Aim of the task: When the string "Razer" appears in a line of the records, show the whole line.

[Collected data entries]
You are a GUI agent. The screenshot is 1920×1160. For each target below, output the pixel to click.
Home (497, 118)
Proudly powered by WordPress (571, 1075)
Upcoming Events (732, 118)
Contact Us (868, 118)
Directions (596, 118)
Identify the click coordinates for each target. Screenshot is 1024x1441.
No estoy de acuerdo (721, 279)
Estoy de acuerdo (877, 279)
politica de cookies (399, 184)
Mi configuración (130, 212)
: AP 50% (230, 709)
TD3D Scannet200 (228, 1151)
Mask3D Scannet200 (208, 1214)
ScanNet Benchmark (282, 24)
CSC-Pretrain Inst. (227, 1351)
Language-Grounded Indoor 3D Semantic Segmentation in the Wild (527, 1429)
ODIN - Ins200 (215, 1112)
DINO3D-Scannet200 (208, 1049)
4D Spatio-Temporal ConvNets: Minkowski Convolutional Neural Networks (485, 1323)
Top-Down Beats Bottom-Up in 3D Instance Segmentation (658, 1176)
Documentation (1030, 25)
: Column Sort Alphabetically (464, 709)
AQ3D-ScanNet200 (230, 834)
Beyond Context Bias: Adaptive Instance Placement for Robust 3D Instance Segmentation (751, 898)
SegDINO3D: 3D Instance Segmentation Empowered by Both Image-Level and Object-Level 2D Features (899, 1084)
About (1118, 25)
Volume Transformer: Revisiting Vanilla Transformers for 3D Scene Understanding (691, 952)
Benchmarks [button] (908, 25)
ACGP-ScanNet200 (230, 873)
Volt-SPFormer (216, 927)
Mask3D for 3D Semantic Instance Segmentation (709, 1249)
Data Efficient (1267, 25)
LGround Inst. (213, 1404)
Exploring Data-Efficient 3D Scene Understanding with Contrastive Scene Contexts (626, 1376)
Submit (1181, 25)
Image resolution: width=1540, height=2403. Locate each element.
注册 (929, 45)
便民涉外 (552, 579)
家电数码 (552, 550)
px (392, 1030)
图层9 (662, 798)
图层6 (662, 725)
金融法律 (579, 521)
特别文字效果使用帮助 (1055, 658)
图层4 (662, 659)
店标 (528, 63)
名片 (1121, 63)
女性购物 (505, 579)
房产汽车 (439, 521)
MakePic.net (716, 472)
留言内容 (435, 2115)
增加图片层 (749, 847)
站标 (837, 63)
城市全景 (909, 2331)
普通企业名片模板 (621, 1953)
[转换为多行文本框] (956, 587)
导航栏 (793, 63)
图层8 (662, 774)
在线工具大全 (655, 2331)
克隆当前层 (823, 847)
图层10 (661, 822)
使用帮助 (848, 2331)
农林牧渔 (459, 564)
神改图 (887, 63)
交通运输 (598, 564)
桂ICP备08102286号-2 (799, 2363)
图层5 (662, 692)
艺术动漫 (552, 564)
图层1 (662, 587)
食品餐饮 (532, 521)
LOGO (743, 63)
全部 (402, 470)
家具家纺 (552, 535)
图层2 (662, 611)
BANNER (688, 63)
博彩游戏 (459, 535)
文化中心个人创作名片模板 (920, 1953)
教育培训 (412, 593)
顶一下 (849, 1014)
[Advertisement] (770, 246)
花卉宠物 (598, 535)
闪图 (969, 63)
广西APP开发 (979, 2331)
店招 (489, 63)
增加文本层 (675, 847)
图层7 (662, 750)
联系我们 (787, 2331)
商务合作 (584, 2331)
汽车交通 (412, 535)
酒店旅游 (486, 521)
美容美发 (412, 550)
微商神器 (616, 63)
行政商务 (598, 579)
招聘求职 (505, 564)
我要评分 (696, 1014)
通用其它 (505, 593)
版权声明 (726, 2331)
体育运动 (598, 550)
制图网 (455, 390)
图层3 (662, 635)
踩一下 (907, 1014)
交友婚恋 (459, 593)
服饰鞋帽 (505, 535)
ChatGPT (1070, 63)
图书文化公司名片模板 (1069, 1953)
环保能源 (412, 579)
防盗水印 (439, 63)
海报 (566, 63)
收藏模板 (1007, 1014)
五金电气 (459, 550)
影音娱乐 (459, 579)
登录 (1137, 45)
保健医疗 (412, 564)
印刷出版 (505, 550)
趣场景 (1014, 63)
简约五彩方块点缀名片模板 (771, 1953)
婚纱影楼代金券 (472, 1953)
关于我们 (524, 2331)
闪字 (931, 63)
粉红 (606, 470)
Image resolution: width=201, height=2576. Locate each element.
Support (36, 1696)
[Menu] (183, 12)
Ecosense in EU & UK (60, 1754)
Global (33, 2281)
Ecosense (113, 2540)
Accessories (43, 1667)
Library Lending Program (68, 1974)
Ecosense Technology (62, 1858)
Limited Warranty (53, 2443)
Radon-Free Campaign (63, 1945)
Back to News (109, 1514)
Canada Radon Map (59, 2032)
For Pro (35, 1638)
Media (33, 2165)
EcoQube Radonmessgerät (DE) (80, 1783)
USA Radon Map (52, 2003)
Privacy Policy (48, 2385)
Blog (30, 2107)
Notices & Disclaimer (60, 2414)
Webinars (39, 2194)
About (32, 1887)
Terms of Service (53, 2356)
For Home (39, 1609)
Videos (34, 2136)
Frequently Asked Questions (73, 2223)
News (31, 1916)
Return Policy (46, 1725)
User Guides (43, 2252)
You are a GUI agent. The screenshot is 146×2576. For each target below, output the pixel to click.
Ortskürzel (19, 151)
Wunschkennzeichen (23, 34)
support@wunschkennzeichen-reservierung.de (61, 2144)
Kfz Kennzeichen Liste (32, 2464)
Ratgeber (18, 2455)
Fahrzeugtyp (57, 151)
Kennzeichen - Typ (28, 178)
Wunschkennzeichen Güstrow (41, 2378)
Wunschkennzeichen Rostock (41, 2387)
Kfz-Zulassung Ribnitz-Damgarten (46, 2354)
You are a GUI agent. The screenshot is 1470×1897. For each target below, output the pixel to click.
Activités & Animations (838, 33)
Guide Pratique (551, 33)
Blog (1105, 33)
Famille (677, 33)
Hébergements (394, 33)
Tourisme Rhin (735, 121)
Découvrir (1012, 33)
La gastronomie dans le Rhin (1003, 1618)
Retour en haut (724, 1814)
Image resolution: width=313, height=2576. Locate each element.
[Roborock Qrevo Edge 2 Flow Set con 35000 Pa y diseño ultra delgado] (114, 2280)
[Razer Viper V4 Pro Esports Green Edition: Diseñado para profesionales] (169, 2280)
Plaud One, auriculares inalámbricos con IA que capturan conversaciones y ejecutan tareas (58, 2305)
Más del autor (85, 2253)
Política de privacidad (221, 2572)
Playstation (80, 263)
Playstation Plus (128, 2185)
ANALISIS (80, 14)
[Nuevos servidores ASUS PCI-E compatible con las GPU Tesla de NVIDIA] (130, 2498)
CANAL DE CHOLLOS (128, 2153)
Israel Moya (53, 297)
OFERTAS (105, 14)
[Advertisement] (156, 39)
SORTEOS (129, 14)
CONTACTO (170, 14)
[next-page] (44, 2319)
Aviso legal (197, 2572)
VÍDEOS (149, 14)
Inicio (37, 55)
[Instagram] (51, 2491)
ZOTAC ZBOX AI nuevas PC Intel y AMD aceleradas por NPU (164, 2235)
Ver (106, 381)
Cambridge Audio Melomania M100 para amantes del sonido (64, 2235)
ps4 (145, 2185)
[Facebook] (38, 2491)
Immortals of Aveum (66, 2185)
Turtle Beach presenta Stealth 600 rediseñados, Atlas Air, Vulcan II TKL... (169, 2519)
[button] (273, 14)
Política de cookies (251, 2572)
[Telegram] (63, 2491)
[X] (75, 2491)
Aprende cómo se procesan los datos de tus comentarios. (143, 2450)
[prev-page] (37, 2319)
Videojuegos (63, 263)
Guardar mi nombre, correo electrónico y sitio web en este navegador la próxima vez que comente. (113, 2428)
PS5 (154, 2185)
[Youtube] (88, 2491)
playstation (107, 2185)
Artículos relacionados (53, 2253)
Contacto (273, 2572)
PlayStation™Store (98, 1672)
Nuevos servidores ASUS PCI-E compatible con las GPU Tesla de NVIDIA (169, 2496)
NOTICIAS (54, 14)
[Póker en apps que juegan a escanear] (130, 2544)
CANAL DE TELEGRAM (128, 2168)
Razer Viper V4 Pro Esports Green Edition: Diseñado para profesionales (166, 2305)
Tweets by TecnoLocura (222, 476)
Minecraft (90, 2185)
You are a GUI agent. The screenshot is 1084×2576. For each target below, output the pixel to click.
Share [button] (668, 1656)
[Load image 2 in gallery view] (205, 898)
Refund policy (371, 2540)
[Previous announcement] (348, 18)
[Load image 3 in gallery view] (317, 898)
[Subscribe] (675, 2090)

Task output:
[Razer Viper V4 Pro Esports Green Edition: Diseñado para profesionales] (169, 2280)
Razer Viper V4 Pro Esports Green Edition: Diseñado para profesionales (166, 2305)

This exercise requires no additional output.